“When I first came to Canada,” says a writer from that locality, “I found there were various opinions as to the method of making the sound. One man, who read a great deal, but rarely went into the woods, said that the sound was produced by the bird’s voice. Some of the hunters told me that the bird struck its wings on the log, and others that it struck them together over its back.
“I did not give much heed to the bookman’s explanation, for all the woodmen laughed at it. I soon learned to discredit also the idea that the bird thumped the log with its wings, because whether it stood on a stump or a stone, a rotten log or solid timber, the sound was always the same.
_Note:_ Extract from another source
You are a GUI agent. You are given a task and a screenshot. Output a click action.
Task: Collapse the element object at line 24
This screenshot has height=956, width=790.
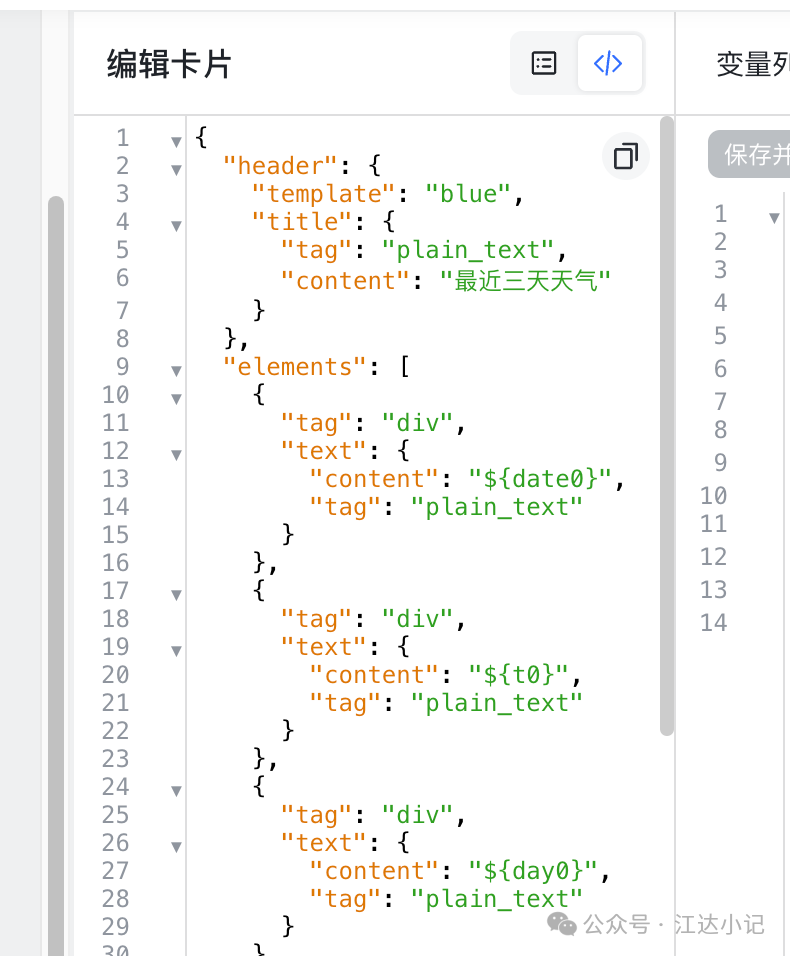(176, 791)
Lastly, I did not believe that the wings were struck together, because, when a pigeon or rooster strikes its wings together, the sound is always a sharp crack. At length, after watching the bird carefully, I came to the conclusion that it drums by beating the air only.
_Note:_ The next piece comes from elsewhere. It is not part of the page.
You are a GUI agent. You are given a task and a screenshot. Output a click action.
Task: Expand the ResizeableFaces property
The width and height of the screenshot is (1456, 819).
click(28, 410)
“It is not an easy matter to get sight of a partridge when he is drumming, but I managed to do it by crawling on my hands and knees toward the bird, lying still while he was quiet, and only moving forward when he renewed his noisy courtship; for it is only to woo and win his mate that Sir Ruffled Grouse indulges in these musical exercises.
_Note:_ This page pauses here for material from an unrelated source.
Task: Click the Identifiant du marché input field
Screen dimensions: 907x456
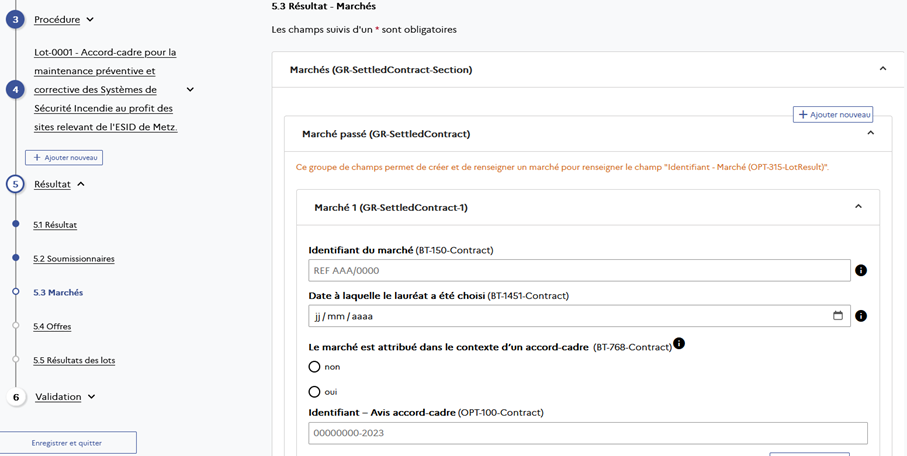Action: point(579,270)
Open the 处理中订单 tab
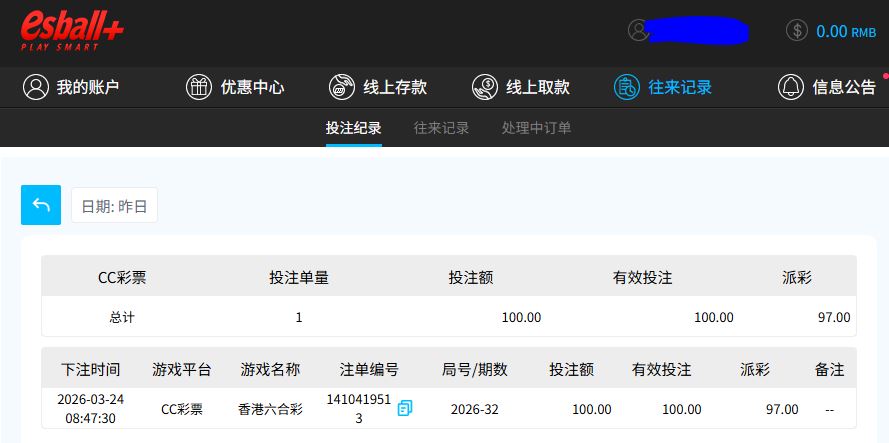 [x=537, y=128]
“In this way I contrived to come within twenty feet without alarming him. Through the alder thicket I could just see his shapely form, strutting about like a turkey cock; then for a moment he stood upright, with his feathers lying close.
“Suddenly his wings flashed, and at the same moment I heard the loud thump. Then for a few seconds he stood looking about as though nothing had happened; but presently came a second flash and thump, and others followed at lessening intervals, until at last the serenade rolled a way like the galloping of horses or the rumbling of distant thunder.”